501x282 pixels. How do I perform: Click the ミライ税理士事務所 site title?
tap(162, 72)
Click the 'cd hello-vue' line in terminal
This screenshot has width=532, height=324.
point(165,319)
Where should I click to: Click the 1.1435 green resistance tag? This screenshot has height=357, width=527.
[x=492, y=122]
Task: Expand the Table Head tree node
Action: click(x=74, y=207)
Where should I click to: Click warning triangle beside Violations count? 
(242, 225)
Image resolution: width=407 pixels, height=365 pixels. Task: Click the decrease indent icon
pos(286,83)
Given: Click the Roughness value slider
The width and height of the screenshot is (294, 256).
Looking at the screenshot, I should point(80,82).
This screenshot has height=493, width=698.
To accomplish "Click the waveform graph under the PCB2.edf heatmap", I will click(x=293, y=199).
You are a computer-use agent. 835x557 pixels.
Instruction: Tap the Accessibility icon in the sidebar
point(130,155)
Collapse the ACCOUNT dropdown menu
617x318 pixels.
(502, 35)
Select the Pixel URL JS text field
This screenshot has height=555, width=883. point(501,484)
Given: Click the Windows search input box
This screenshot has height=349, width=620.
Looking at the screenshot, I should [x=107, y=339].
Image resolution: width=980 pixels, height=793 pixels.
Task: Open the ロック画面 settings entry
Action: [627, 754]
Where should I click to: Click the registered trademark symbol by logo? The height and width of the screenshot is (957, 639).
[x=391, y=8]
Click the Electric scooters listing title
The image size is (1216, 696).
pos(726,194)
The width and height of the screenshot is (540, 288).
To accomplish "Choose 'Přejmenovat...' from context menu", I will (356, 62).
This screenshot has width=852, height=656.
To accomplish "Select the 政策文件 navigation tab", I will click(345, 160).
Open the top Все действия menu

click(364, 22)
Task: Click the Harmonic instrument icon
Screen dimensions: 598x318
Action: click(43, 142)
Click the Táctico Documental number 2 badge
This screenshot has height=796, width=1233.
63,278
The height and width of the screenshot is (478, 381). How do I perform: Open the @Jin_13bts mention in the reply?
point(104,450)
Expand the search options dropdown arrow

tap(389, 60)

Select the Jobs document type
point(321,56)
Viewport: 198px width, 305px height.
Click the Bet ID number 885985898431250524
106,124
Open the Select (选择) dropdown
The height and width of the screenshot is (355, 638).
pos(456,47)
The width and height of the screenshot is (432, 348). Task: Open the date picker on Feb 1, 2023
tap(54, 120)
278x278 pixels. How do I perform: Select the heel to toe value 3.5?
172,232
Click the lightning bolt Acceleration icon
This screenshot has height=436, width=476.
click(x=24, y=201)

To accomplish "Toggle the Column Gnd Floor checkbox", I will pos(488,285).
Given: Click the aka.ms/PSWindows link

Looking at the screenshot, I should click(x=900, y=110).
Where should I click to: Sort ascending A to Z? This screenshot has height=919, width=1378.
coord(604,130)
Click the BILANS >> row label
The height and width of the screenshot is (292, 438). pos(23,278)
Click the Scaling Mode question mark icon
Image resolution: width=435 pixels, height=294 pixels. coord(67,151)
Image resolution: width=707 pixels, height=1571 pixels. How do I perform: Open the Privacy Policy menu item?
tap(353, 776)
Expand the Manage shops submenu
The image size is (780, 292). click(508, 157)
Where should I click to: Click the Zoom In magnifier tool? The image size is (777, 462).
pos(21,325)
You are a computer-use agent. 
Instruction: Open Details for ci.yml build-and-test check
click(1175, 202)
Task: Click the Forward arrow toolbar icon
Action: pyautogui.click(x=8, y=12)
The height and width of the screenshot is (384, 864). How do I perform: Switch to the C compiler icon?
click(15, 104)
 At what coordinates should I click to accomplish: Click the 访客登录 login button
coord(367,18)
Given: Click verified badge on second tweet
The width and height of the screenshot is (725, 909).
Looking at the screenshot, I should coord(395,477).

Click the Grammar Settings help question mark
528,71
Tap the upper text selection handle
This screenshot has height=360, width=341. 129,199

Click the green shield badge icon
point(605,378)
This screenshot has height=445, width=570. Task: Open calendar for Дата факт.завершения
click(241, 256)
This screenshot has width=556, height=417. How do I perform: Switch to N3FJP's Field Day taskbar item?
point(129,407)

================

_Prompt:_
Return the entries in full, keeping every line exactly as it is.

_Output for this exercise:_
501x282 pixels. How do I perform: Click the ミライ税理士事務所 site title?
tap(162, 72)
Click the 'cd hello-vue' line in terminal
This screenshot has width=532, height=324.
point(165,319)
Where should I click to: Click the 1.1435 green resistance tag? This screenshot has height=357, width=527.
[x=492, y=122]
Task: Expand the Table Head tree node
Action: click(x=74, y=207)
Where should I click to: Click warning triangle beside Violations count? 
(242, 225)
Image resolution: width=407 pixels, height=365 pixels. Task: Click the decrease indent icon
pos(286,83)
Given: Click the Roughness value slider
The width and height of the screenshot is (294, 256).
Looking at the screenshot, I should point(80,82).
This screenshot has height=493, width=698.
To accomplish "Click the waveform graph under the PCB2.edf heatmap", I will click(x=293, y=199).
You are a computer-use agent. 835x557 pixels.
Instruction: Tap the Accessibility icon in the sidebar
point(130,155)
Collapse the ACCOUNT dropdown menu
617x318 pixels.
(502, 35)
Select the Pixel URL JS text field
This screenshot has height=555, width=883. point(501,484)
Given: Click the Windows search input box
This screenshot has height=349, width=620.
Looking at the screenshot, I should [x=107, y=339].
Image resolution: width=980 pixels, height=793 pixels.
Task: Open the ロック画面 settings entry
Action: [627, 754]
Where should I click to: Click the registered trademark symbol by logo? The height and width of the screenshot is (957, 639).
[x=391, y=8]
Click the Electric scooters listing title
The image size is (1216, 696).
pos(726,194)
The width and height of the screenshot is (540, 288).
To accomplish "Choose 'Přejmenovat...' from context menu", I will (356, 62).
This screenshot has width=852, height=656.
To accomplish "Select the 政策文件 navigation tab", I will click(345, 160).
Open the top Все действия menu

click(364, 22)
Task: Click the Harmonic instrument icon
Screen dimensions: 598x318
Action: click(43, 142)
Click the Táctico Documental number 2 badge
This screenshot has height=796, width=1233.
63,278
The height and width of the screenshot is (478, 381). How do I perform: Open the @Jin_13bts mention in the reply?
point(104,450)
Expand the search options dropdown arrow

tap(389, 60)

Select the Jobs document type
point(321,56)
Viewport: 198px width, 305px height.
Click the Bet ID number 885985898431250524
106,124
Open the Select (选择) dropdown
The height and width of the screenshot is (355, 638).
pos(456,47)
The width and height of the screenshot is (432, 348). Task: Open the date picker on Feb 1, 2023
tap(54, 120)
278x278 pixels. How do I perform: Select the heel to toe value 3.5?
172,232
Click the lightning bolt Acceleration icon
This screenshot has height=436, width=476.
click(x=24, y=201)

To accomplish "Toggle the Column Gnd Floor checkbox", I will pos(488,285).
Given: Click the aka.ms/PSWindows link

Looking at the screenshot, I should click(x=900, y=110).
Where should I click to: Sort ascending A to Z? This screenshot has height=919, width=1378.
coord(604,130)
Click the BILANS >> row label
The height and width of the screenshot is (292, 438). pos(23,278)
Click the Scaling Mode question mark icon
Image resolution: width=435 pixels, height=294 pixels. coord(67,151)
Image resolution: width=707 pixels, height=1571 pixels. How do I perform: Open the Privacy Policy menu item?
tap(353, 776)
Expand the Manage shops submenu
The image size is (780, 292). click(508, 157)
Where should I click to: Click the Zoom In magnifier tool? The image size is (777, 462).
pos(21,325)
You are a computer-use agent. 
Instruction: Open Details for ci.yml build-and-test check
click(1175, 202)
Task: Click the Forward arrow toolbar icon
Action: pyautogui.click(x=8, y=12)
The height and width of the screenshot is (384, 864). How do I perform: Switch to the C compiler icon?
click(15, 104)
 At what coordinates should I click to accomplish: Click the 访客登录 login button
coord(367,18)
Given: Click verified badge on second tweet
The width and height of the screenshot is (725, 909).
Looking at the screenshot, I should coord(395,477).

Click the Grammar Settings help question mark
528,71
Tap the upper text selection handle
This screenshot has height=360, width=341. 129,199

Click the green shield badge icon
point(605,378)
This screenshot has height=445, width=570. Task: Open calendar for Дата факт.завершения
click(241, 256)
This screenshot has width=556, height=417. How do I perform: Switch to N3FJP's Field Day taskbar item?
point(129,407)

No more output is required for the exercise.